**TEXTO MOSTRADO**

Homilía del Diácono Enrique Palet Claramunt

 

En la Misa del 30 º aniversario de su ordenación

 

Conferencia Episcopal de Chile

Parroquia La Natividad del Señor, Santiago, Chile, 9 de diciembre de 2009

 

La crónica de la celebración de esta Misa se encuentra en la sección “Información General” de esta edición.

 

Hace cinco años, al cumplir los 25 años de ordenación diaconal, hablé de mí mismo, de mi trayectoria y de mi experiencia junto con Eliana y mi familia en el servicio diaconal. Ahora, al preparar esta homilía me pareció que debía hablar más bien de la Misión Continental a la que nos ha convocado nuestro arzobispo, sobre todo en la perspectiva del Diaconado Permanente, e iluminados por la Palabra de Dios que acabamos de escuchar y por el modelo de vida que nos ofrece hoy la Iglesia con San Juan Diego Cuautlatoatzin, cuya Misa de su Memoria celebramos ahora.

Indígena de la etnia de los chichimecas, nació el año 1474 en Cuautitlán. Su nombre original era Cuautlatoatzin, que significa “El que habla con un águila”. Era casado. Su esposa se llamaba Malintzin y tenían un hijo adoptado. Ya adulto, a los 50 años, recibió el bautismo junto con su esposa, pasando a llamarse respectivamente Juan Diego y María Lucía. Trabajaba confeccionando tejidos artesanales que vendía junto con otros productos. Tenía algunas propiedades, entre ellas la casa donde habitaba junto con su tío, y algunos otros bienes. Su esposa falleció cinco años después, en 1529, cuando él tenía 54 años.

**MATERIAL PROPORCIONADO**
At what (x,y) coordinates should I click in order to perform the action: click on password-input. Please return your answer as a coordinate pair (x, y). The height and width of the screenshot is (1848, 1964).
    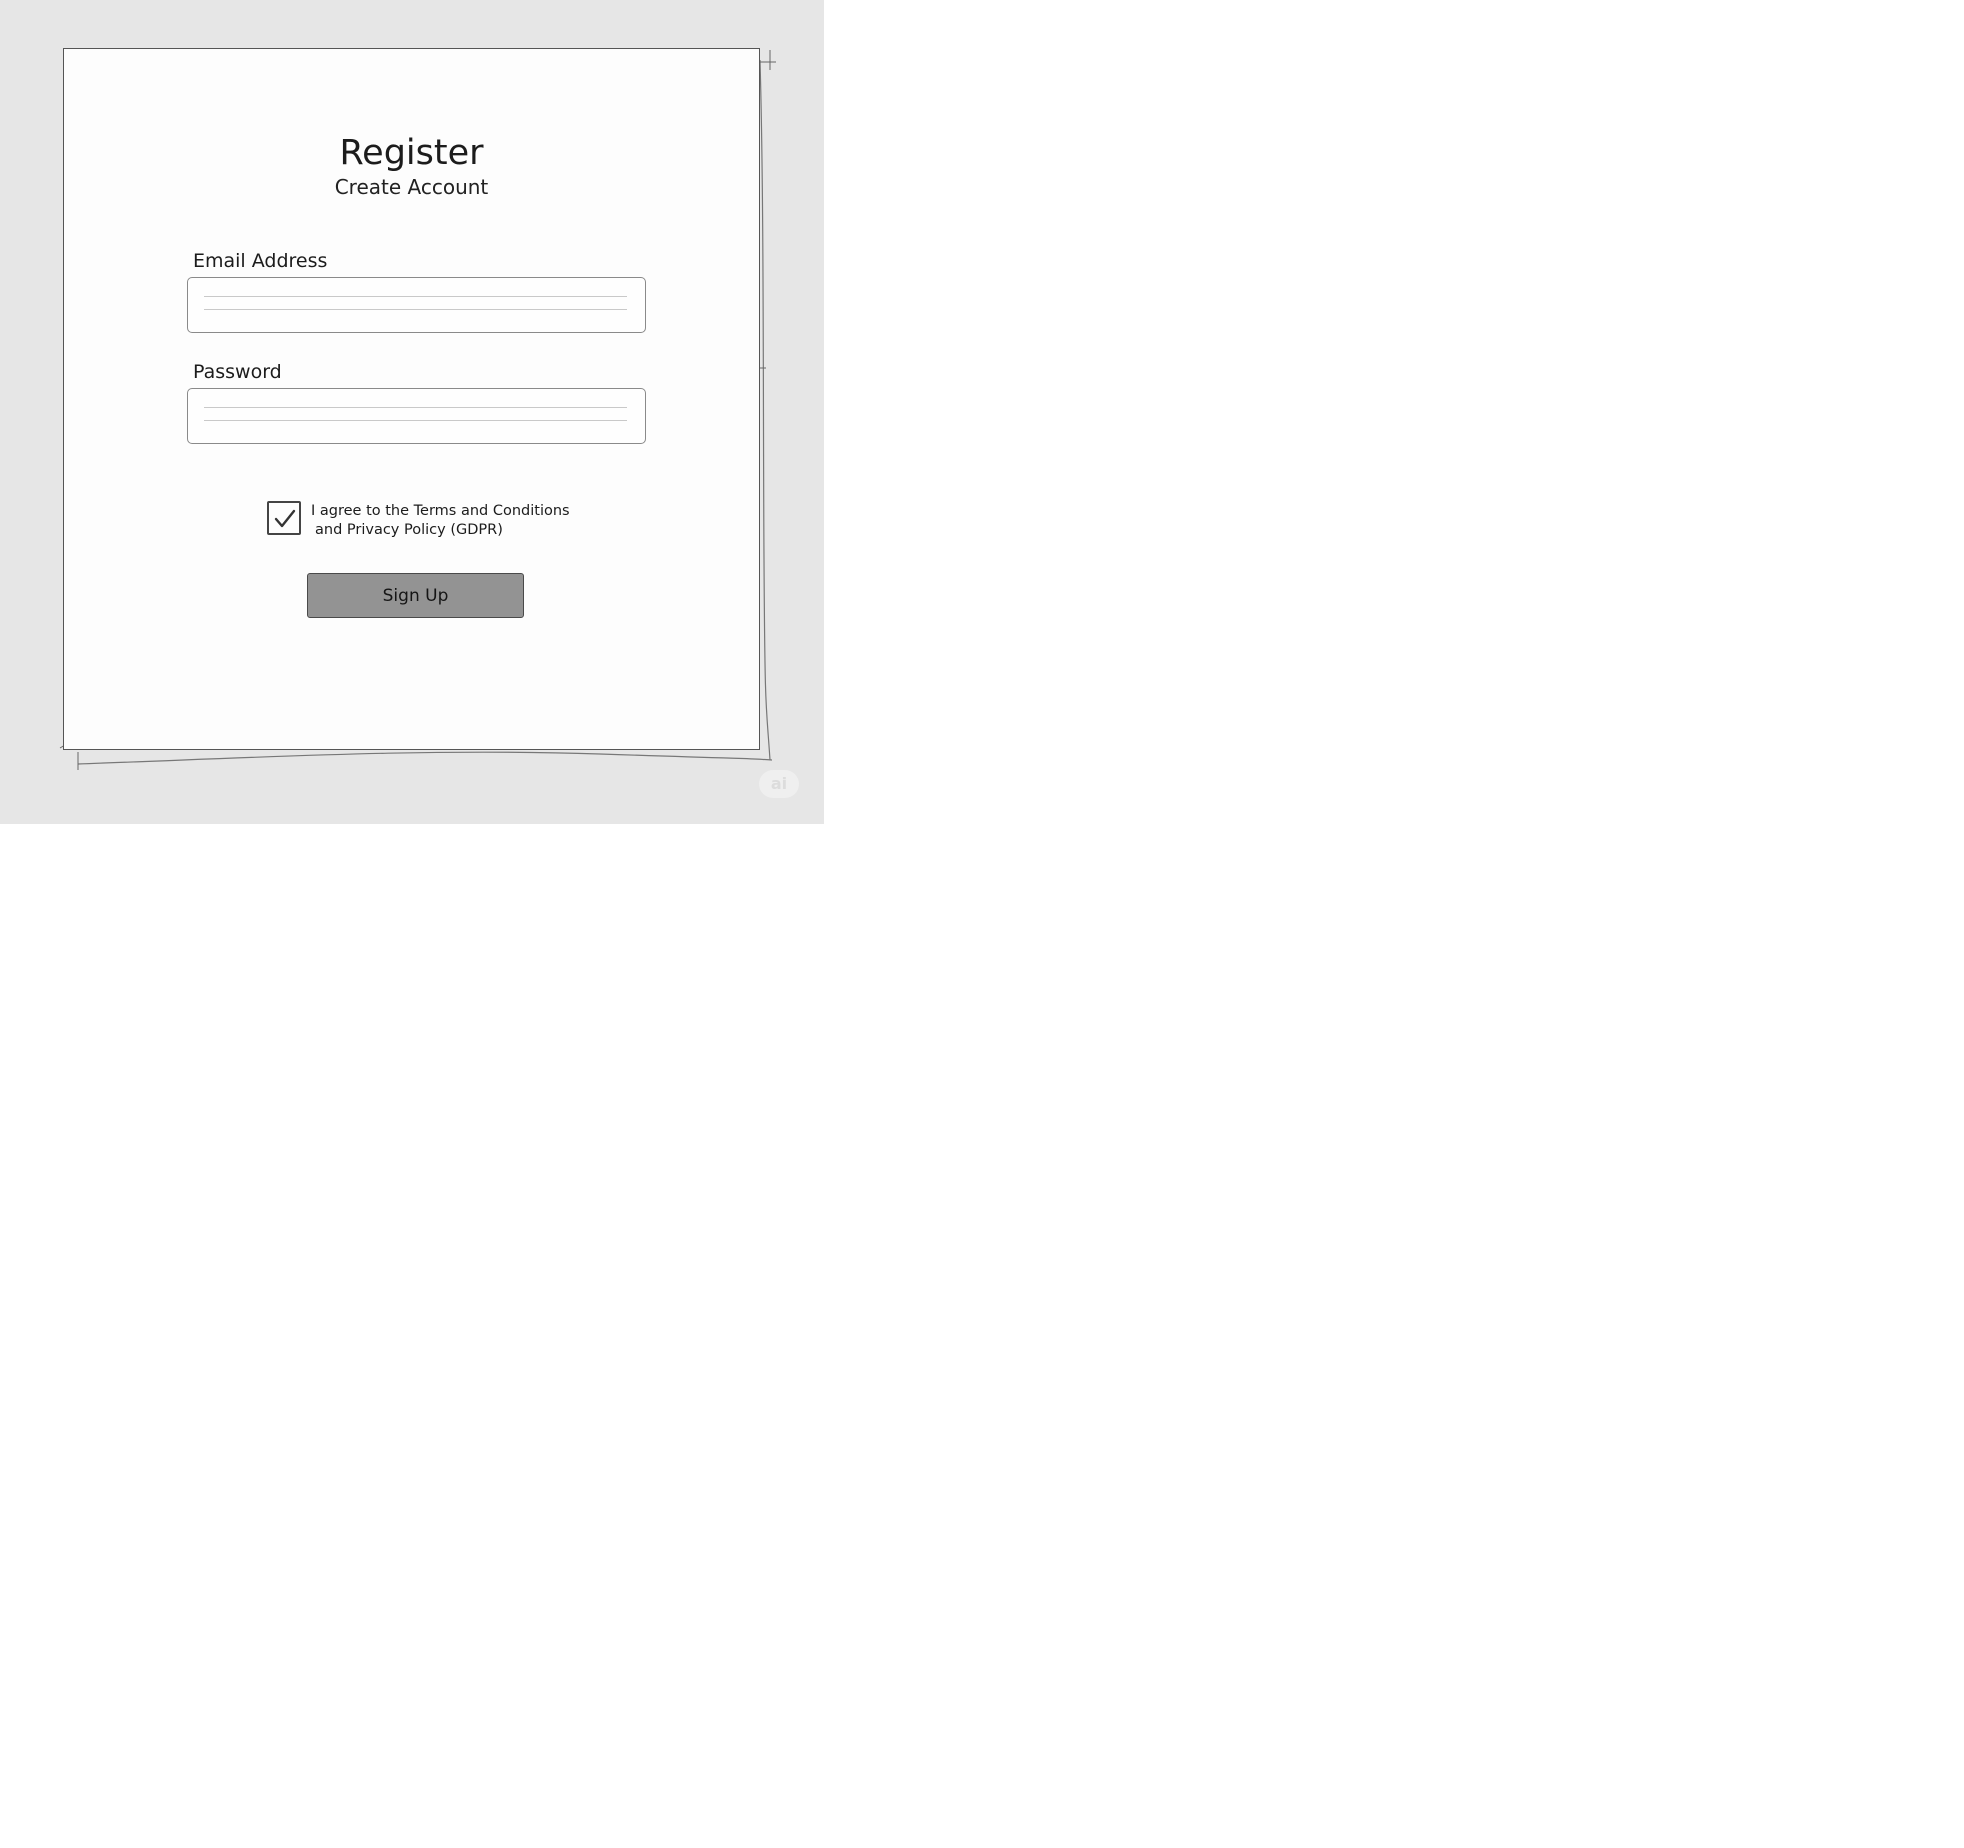
    Looking at the image, I should click on (416, 416).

**INSTRUCCIONES**
Responde con base en la homilía:
1. ¿En qué parroquia se celebró la Misa?
2. ¿Qué significa el nombre Cuautlatoatzin?
3. ¿En qué año falleció la esposa de Juan Diego?

**RESULTADO**
1. En la Parroquia La Natividad del Señor, en Santiago, Chile.
2. "El que habla con un águila".
3. En 1529.